Raggiungere la meta

Grazie alla mia esperienza con Master Coach Italia ho acquisito una nuova consapevolezza per raggiungere la mia meta!
Personalmente ritengo Master Coach Italia una delle scuole di Coaching più serie e affidabili presenti sul territorio.
Tutti i docenti sono adeguatamente formati, preparati e hanno alle spalle anni di esperienza.

Il Direttore della scuola, il Dottor Pasquale Adamo, Mental Coach e autore di diversi testi, riesce a cogliere ogni minimo particolare, ogni minimo dettaglio del suo interlocutore (anche quando sembra non lo stia osservando) restituendoglielo con empatia.

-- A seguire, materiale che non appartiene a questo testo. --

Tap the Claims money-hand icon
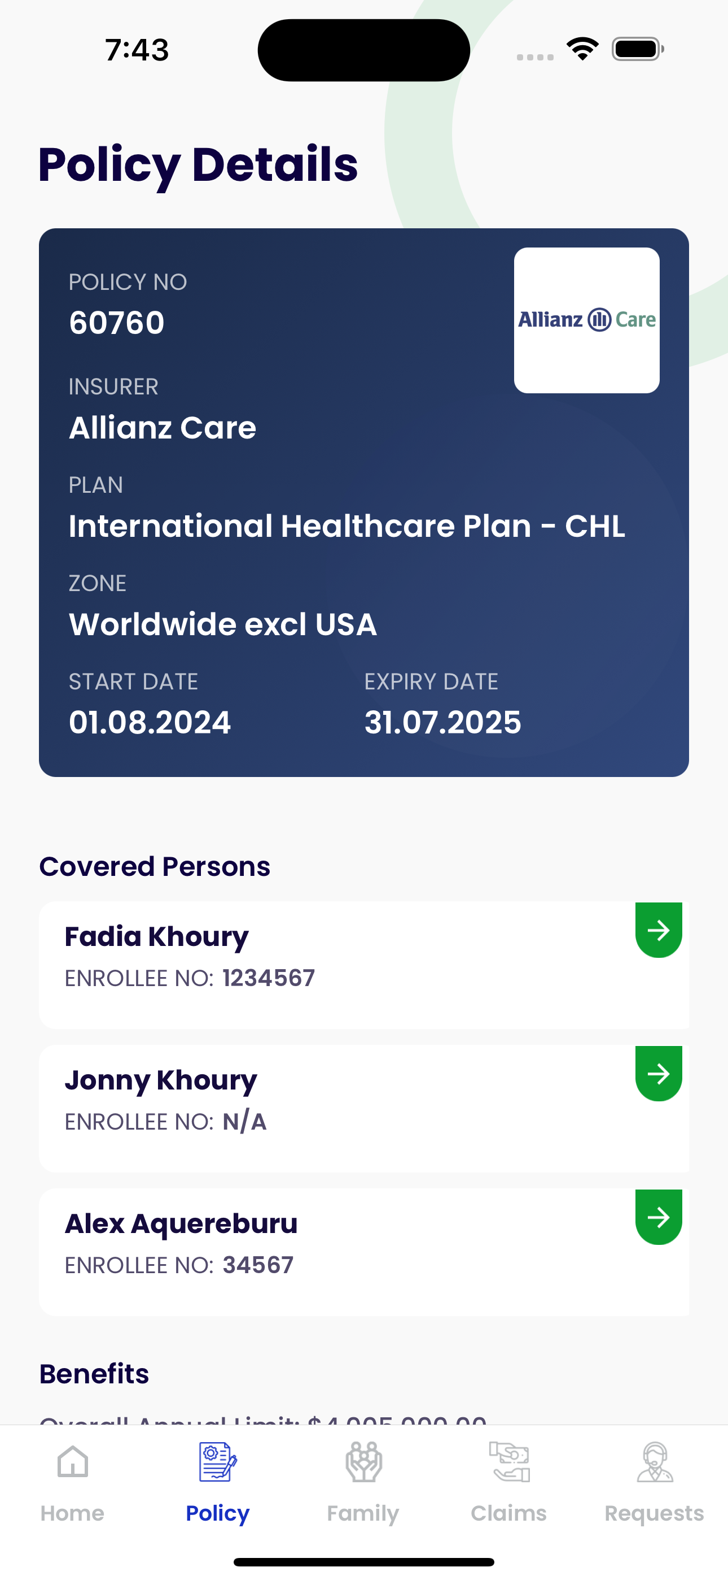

Aggiungo, ad ogni modo, che tutto lo staff, proprio come i frutti gustosi che crescono e cadono ai piedi di un albero robusto e rigoglioso (Pasquale Adamo) sono altrettanto competenti.

 

 

 

 

 

 

 

 

 

La Dott.ssa Marilena Satalino, grande esperta di CNV e linguaggio ipnotico, la Dott.ssa Vincenza Tridente, amorevole ed empatica, in grado di spiegare i concetti più difficili con estrema sicurezza e precisione.
La Dott.ssa Daniela Marrocco, che colora le lezioni con la sua incantevole voce, la Dott.ssa Nicoletta Santoro, che si emoziona con i suoi allievi e la mia eccezionale tutor, la Dott.ssa Valentina De Tullio, gentile, amorevole e disponibile.
E che dire dell’avvocato Maria Carducci, precisa e puntuale, la Coach MCI Michela Cafagna, pronta a promuovere e ad informare corsisti e coach già formati riguardo le iniziative realizzate dalla scuola, rispondendo prontamente ad ogni richiesta.
La Dott.ssa Adriana Barletta, perfetta nel coordinare e introdurre webinar targati MCI, leggere mail e messaggi con solerzia, dolcezza e grande disponibilità.

Una famiglia

Tutta la famiglia Master Coach Italia, composta dai sopracitati coach e da quanti si sono formati, funziona perfettamente; ogni membro ricopre precisi ruoli ed è legato agli altri da rapporti non solo di collaborazione, ma anche di affetto e solidarietà.
Affetto che viene donato anche a tutti coloro che ospitano, che decidono di restare o che semplicemente passano per un saluto.

Ho avuto la fortuna di conoscere persone meravigliose, tra cui i miei compagni di avventura con i quali ho formato un gruppo straordinario e irripetibile.
Con tutti loro e grazie a loro, ho imparato a guardarmi dentro, a cogliere i miei limiti e superarli. Ho riso (tanto e piacevolmente), ma ho anche pianto perché in questo “mettermi a nudo” non mi sono mai sentita giudicata, ma solo amorevolmente accolta e coccolata.

Un cammino tortuoso

Il percorso per diventare coach ti offre l’occasione di lavorare molto su se stessi, ma devo ammettere che non è stata sempre una passeggiata; si cammina su sentieri talvolta tortuosi, s’inciampa e qualche piccola ferita può sanguinare.

Dentro di sé si scoprono forza e risorse per far fronte sia al percorso, sia alle eventuali difficoltà che ogni cammino riserva. Con l’aiuto di docenti e colleghi, ho visto la meta senza perdermi nemmeno un dettaglio del mio viaggio.
Dinanzi a questi dettagli a volte mi sono persa, ma soprattutto emozionata, godendo dei miei progressi e di quelli di coloro con cui ho condiviso questa straordinaria esperienza; mi è stato insegnato che essere grati fa la differenza, che in ognuno si nascondono tesori inimmaginabili, ma anche pietre taglienti che, presto o tardi, s’infilano nelle scarpe. Se si accettano anche quelle, così come le difficoltà che si possono incontrare durante la vita, ci si guarda dentro e si diventa più creativi.

Si comprende che anche camminare scalzi, perché ti si sono consumate le scarpe o perché è arrivato il momento di togliersele, non è poi così male. E mentre cammini ti godi il paesaggio, la tua avventura, con curiosità, alleggerendoti e perdendo i pesanti bagagli con cui si è partiti, sapendo che tutto ciò che serve lo abbiamo “dentro”! Ed è con questa nuova consapevolezza che si raggiunge la propria meta!